EXERCISE PROMPT: Reproduce the listing from the line containing "How do I perform: Remove" through the end of the listing, both included, substituting "screen capture" for every "screenshot" and leaving everything else unchanged. Omit the pictures from your answer.

## start

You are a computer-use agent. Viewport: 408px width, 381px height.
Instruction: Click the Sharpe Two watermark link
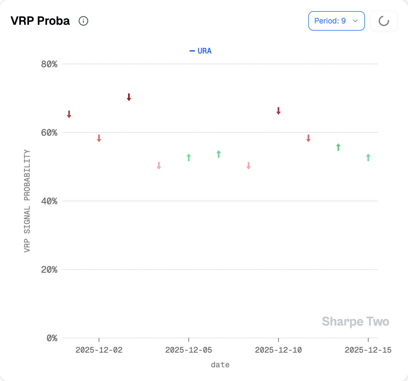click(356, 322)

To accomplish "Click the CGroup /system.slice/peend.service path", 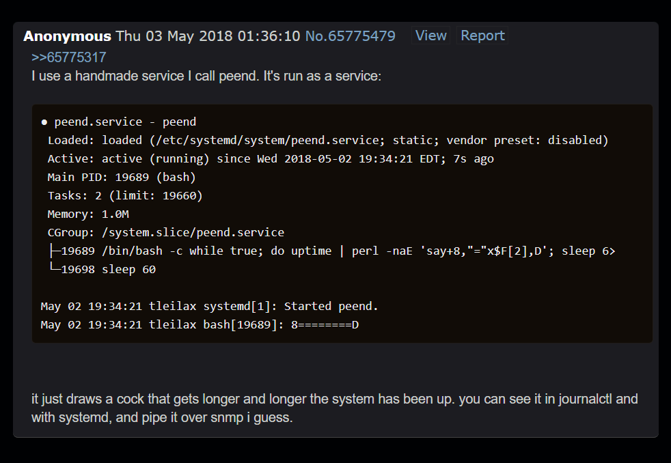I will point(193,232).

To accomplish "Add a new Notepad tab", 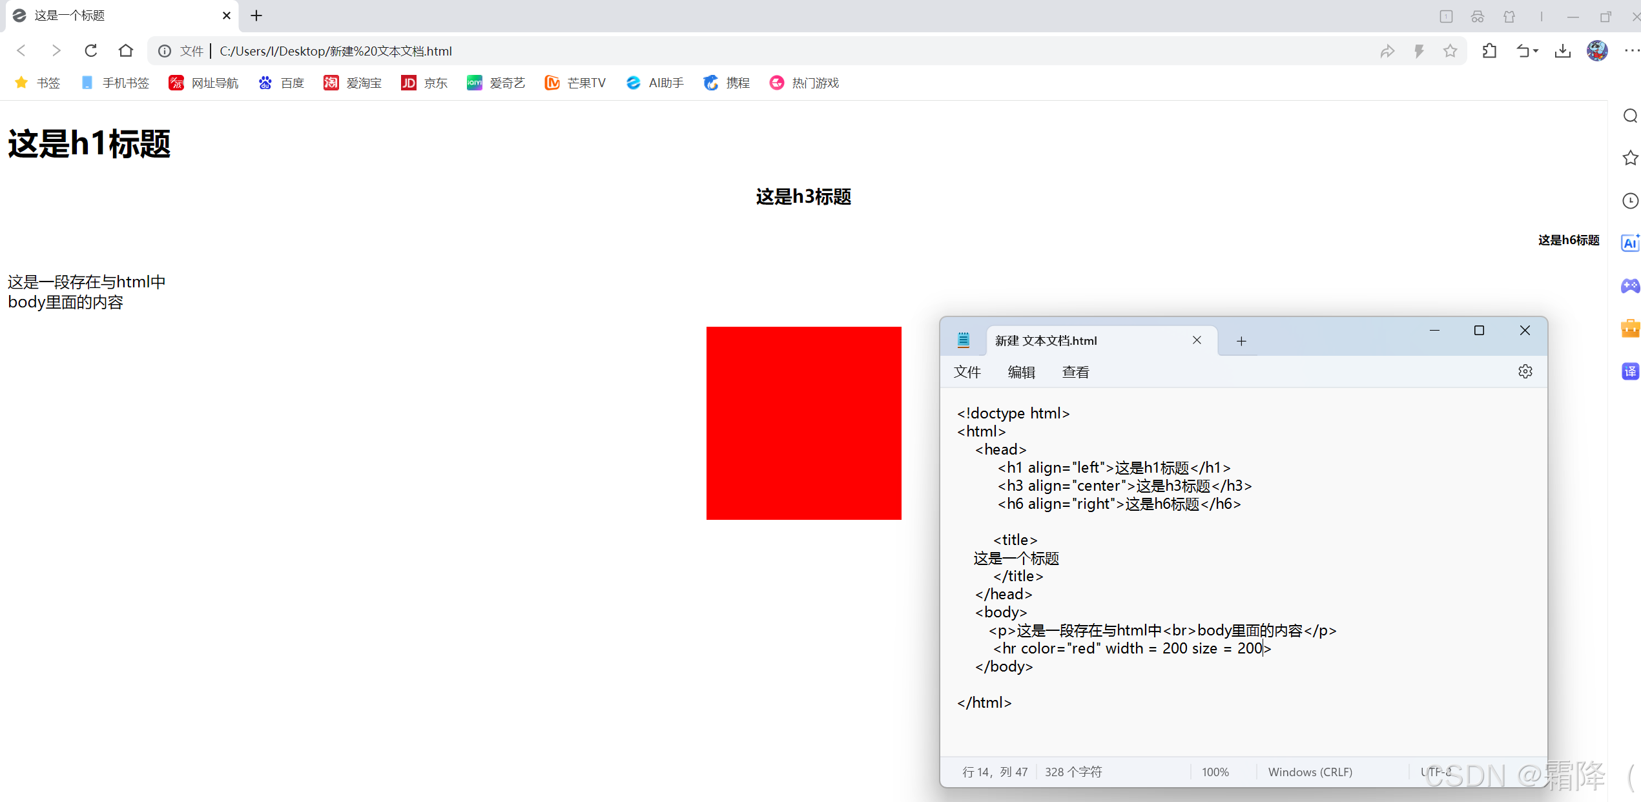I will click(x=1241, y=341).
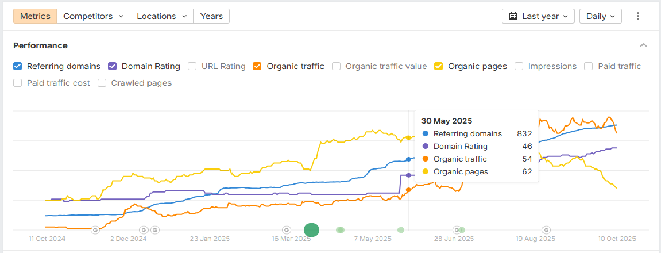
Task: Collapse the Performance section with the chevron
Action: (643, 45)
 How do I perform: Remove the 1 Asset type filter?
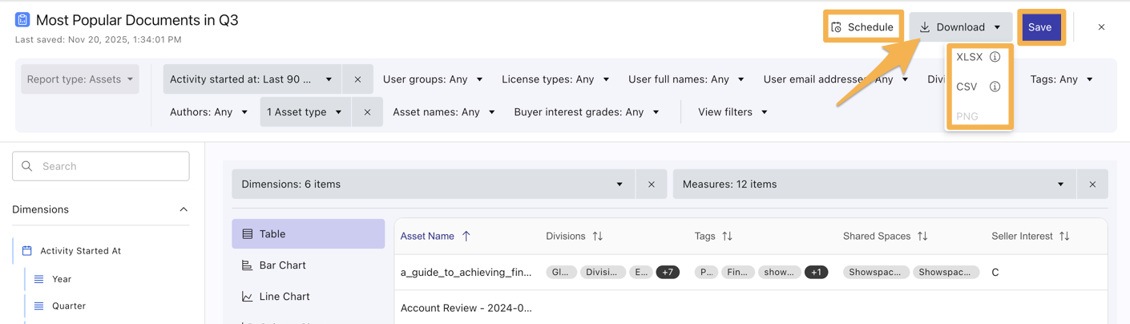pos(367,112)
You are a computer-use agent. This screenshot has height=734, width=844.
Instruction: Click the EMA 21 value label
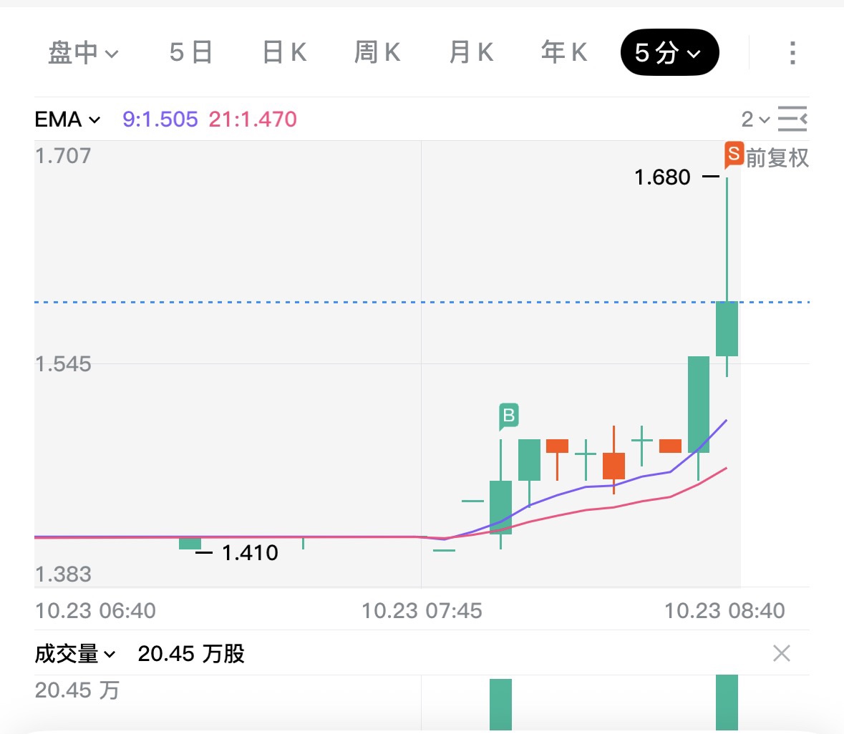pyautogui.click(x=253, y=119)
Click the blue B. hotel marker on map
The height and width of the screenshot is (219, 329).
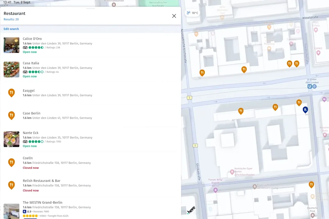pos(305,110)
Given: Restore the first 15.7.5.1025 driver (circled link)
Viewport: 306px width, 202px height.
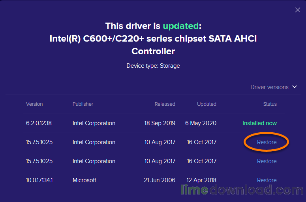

## end

OUTPUT FOR THIS EXERCISE:
 How do I perform: Remove the 1 Asset type filter?
pos(367,112)
You are a computer-use agent. This screen capture has height=734, width=844.
Instruction: Click the EMA 21 value label
pyautogui.click(x=253, y=119)
Click the blue B. hotel marker on map
The height and width of the screen capture is (219, 329).
pos(305,110)
Given: Restore the first 15.7.5.1025 driver (circled link)
Viewport: 306px width, 202px height.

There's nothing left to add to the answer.